*Exercise instructions*:
Give again only those lines from the start of the entries through the line holding "The height and width of the screenshot is (600, 644).", leaving them as they are.

*Extracted records*:
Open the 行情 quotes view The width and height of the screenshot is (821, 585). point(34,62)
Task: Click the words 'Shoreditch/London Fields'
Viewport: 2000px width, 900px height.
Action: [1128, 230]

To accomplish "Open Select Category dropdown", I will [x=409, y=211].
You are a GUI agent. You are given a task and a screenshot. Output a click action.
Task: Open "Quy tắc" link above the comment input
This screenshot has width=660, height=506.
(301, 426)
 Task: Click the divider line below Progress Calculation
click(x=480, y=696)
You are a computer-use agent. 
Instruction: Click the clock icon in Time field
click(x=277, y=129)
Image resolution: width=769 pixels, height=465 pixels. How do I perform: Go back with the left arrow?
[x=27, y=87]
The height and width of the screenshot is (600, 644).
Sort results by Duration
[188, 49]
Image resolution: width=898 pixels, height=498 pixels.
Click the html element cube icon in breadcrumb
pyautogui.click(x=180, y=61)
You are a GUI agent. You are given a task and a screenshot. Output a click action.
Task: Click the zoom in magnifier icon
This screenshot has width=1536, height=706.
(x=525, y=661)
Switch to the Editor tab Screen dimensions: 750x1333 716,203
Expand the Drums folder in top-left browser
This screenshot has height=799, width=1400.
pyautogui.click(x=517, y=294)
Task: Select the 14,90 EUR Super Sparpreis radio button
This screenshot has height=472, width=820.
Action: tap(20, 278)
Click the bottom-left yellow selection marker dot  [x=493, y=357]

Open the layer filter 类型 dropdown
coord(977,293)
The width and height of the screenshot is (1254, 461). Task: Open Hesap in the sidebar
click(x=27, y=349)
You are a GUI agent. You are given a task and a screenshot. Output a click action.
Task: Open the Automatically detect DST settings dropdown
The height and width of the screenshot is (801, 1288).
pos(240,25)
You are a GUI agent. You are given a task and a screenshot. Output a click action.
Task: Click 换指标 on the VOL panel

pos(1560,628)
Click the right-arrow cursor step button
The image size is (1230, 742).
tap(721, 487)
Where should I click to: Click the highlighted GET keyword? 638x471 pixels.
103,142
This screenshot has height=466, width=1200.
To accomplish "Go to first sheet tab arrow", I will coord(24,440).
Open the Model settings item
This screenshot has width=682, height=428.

*Written reply*:
Open the 行情 quotes view The width and height of the screenshot is (821, 585). point(34,62)
Task: Click the words 'Shoreditch/London Fields'
Viewport: 2000px width, 900px height.
Action: [1128, 230]

To accomplish "Open Select Category dropdown", I will [x=409, y=211].
You are a GUI agent. You are given a task and a screenshot. Output a click action.
Task: Open "Quy tắc" link above the comment input
This screenshot has width=660, height=506.
(301, 426)
 Task: Click the divider line below Progress Calculation
click(x=480, y=696)
You are a computer-use agent. 
Instruction: Click the clock icon in Time field
click(x=277, y=129)
Image resolution: width=769 pixels, height=465 pixels. How do I perform: Go back with the left arrow?
[x=27, y=87]
The height and width of the screenshot is (600, 644).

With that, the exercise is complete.